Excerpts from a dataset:
+---+

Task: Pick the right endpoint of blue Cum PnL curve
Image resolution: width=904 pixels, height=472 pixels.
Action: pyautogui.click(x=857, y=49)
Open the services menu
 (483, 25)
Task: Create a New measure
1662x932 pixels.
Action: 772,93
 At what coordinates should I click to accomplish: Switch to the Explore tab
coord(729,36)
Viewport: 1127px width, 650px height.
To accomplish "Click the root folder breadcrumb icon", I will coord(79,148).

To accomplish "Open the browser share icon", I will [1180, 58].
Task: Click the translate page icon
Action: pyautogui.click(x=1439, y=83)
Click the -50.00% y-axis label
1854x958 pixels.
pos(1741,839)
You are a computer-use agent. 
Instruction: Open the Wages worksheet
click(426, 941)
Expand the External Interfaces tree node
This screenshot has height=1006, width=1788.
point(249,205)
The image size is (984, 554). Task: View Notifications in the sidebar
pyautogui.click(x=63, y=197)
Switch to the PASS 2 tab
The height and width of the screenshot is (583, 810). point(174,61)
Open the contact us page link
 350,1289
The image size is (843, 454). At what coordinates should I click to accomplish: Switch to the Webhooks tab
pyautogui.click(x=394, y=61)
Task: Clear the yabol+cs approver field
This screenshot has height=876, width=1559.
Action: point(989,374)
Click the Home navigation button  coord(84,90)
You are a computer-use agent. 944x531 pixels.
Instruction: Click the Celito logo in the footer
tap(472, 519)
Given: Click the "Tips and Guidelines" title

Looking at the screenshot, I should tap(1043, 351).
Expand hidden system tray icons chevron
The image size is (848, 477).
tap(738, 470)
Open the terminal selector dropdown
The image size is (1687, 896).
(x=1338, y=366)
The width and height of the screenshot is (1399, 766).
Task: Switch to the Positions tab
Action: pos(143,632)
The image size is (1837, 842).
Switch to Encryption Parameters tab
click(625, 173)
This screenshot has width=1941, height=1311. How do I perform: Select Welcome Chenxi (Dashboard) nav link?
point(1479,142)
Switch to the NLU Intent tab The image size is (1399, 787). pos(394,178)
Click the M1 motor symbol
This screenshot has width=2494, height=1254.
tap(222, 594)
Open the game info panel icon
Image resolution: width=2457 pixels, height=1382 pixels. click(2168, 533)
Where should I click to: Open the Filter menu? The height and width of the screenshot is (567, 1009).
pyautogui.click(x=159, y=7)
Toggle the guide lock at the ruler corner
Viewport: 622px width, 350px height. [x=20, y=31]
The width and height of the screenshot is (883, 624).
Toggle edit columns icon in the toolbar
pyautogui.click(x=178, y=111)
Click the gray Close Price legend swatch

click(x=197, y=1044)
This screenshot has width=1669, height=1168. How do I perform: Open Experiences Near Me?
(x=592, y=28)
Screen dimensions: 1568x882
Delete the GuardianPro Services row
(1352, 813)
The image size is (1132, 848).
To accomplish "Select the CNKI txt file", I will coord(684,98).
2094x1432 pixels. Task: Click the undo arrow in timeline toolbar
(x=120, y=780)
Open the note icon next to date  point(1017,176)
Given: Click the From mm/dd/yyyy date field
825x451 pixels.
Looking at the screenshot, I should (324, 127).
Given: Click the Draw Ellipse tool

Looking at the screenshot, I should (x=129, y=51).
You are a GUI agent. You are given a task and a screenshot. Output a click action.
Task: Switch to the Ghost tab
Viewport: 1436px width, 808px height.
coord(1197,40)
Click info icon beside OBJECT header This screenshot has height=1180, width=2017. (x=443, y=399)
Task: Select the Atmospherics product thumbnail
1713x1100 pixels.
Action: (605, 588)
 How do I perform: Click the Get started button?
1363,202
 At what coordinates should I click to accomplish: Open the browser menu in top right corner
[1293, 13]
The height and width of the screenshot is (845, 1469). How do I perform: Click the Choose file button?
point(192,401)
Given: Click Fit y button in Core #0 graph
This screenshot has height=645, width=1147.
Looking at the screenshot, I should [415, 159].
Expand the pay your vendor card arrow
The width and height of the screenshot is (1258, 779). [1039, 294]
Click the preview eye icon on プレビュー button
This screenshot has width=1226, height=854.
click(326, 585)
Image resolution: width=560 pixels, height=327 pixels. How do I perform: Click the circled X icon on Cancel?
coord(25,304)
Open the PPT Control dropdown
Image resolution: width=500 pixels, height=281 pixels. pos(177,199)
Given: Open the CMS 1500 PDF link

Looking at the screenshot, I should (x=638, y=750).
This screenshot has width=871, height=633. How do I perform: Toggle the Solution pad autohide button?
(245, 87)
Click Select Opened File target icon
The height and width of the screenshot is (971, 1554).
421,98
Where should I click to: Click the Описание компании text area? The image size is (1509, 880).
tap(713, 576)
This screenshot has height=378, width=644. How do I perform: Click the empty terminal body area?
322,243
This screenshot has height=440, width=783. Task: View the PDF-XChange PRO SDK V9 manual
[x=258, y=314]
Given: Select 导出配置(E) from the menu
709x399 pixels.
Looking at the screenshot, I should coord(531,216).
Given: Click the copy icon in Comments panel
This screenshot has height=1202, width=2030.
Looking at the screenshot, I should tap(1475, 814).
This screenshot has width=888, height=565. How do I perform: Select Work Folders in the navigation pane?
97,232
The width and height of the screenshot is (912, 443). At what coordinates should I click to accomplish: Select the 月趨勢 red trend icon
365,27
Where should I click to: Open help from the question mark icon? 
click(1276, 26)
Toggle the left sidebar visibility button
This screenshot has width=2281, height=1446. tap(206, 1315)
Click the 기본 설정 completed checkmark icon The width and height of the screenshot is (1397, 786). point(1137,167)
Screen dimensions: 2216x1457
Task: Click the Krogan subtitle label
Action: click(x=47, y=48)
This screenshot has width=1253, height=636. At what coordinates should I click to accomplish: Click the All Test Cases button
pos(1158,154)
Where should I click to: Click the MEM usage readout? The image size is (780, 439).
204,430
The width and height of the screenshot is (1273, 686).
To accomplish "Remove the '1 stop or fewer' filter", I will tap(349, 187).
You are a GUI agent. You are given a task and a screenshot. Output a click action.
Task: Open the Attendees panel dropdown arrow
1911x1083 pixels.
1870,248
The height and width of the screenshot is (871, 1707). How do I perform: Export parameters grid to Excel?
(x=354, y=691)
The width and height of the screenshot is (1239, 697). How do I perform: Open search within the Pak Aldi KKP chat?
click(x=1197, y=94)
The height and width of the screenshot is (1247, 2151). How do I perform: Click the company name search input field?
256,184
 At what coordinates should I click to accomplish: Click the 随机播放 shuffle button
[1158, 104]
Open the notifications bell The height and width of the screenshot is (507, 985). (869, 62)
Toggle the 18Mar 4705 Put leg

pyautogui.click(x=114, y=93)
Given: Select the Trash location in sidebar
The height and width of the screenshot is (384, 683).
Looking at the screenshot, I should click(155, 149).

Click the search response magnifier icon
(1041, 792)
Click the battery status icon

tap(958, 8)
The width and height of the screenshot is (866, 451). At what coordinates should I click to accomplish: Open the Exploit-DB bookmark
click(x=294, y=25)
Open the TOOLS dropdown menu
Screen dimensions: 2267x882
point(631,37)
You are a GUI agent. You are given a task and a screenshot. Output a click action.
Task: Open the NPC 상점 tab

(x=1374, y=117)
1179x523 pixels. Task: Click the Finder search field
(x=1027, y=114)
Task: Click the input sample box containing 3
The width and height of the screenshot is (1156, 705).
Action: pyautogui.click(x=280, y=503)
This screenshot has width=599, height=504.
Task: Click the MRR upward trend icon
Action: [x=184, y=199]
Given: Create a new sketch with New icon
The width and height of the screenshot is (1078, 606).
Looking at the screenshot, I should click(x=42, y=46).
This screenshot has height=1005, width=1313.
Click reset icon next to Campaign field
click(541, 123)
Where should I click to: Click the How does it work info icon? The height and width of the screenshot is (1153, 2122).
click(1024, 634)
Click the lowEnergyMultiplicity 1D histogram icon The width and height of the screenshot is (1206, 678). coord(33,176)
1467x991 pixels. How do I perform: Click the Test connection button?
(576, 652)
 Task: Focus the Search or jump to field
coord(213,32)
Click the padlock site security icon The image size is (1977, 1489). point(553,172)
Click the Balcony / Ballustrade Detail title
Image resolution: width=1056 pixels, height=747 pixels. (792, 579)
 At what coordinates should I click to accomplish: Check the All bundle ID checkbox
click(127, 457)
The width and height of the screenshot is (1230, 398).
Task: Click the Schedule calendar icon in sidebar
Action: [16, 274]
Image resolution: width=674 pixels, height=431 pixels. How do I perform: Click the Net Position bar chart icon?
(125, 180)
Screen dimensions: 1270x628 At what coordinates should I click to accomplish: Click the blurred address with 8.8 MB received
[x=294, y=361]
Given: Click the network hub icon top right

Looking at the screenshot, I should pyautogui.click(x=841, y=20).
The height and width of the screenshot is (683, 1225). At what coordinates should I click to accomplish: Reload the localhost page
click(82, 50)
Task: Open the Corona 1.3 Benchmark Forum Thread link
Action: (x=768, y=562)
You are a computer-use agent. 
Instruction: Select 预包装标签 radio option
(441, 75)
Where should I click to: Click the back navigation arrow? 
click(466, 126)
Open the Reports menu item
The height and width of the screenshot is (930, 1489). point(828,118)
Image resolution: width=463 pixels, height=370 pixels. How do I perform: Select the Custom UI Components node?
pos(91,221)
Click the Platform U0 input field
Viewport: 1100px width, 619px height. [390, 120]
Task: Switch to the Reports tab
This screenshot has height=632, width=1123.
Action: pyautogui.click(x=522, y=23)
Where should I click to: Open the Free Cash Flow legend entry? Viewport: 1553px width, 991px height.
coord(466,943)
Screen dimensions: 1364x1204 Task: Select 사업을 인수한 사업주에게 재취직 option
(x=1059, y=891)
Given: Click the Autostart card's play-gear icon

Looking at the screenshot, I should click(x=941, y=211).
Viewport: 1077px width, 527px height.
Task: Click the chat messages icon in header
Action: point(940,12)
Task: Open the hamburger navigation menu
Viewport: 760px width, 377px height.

+---+

The task >>
Above this instruction are the records; retype exactly the lines from the one containing "Switch to the PASS 2 tab" up to and including the one containing "Click the Home".

Completed exercise >>
Switch to the PASS 2 tab
The height and width of the screenshot is (583, 810). point(174,61)
Open the contact us page link
 350,1289
The image size is (843, 454). At what coordinates should I click to accomplish: Switch to the Webhooks tab
pyautogui.click(x=394, y=61)
Task: Clear the yabol+cs approver field
This screenshot has height=876, width=1559.
Action: point(989,374)
Click the Home navigation button  coord(84,90)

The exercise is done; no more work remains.